> **Goal**:
Can you rescale the rows that run from the one containing "How do I perform: Click" through the last row, both included? Write those rows out again with their requests, multiply every coordinate in the answers by 0.5, round to whole numbers with halves rounded up, give only these rows, and leave out the pictures.

> **Data supplied**:

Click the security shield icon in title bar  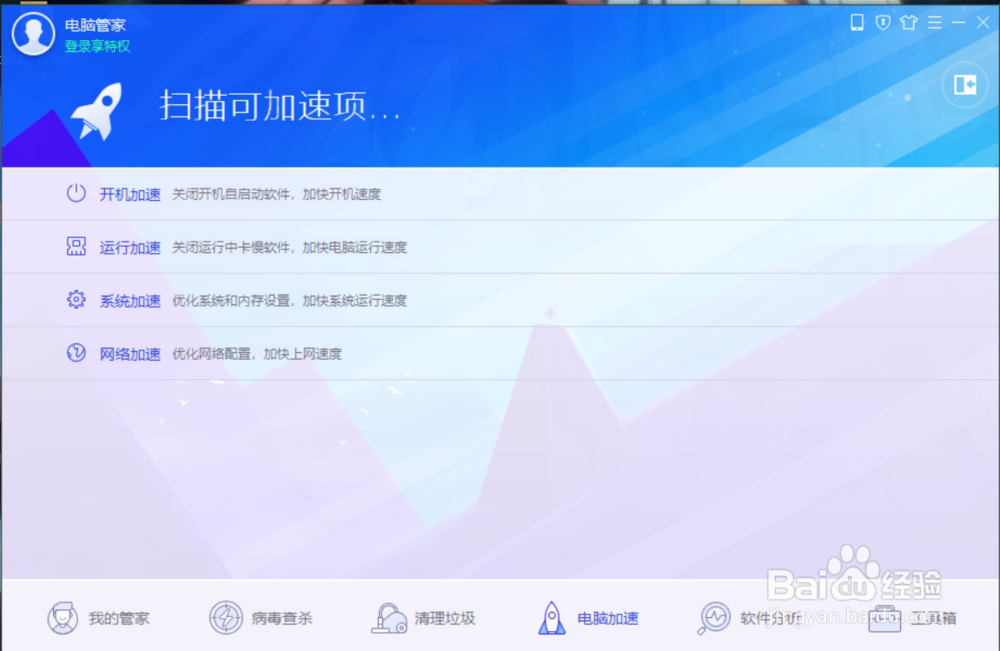tap(882, 22)
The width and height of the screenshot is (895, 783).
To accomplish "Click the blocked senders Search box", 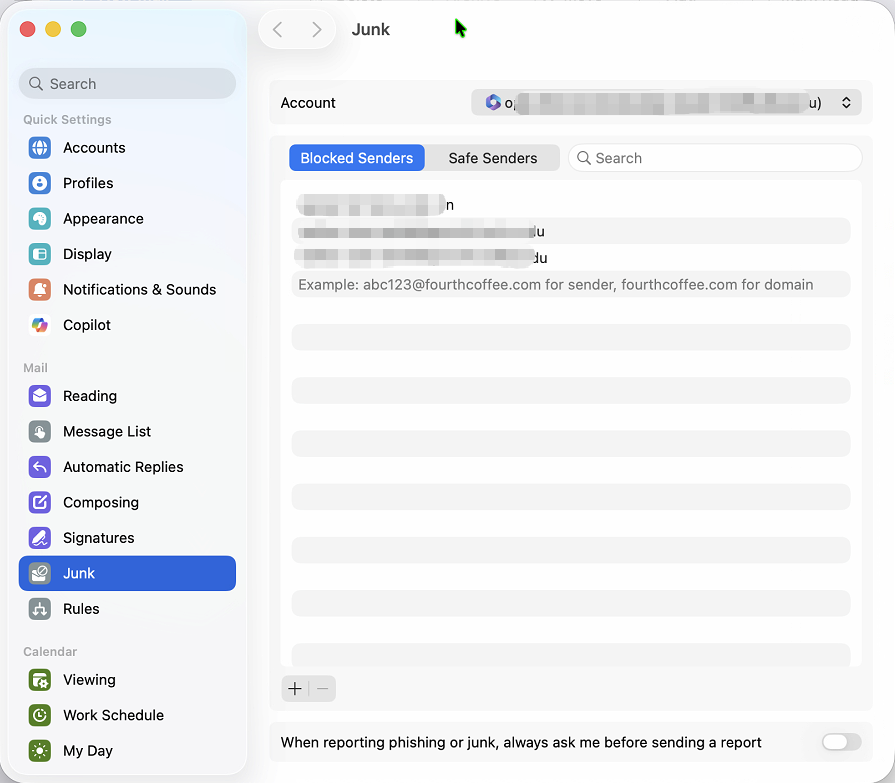I will (715, 158).
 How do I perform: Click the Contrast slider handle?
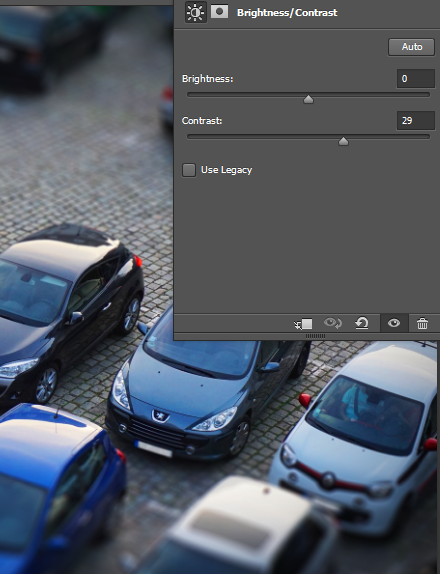point(343,141)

> **Final result**:
 How do I perform: Click the Contrast slider handle?
point(172,71)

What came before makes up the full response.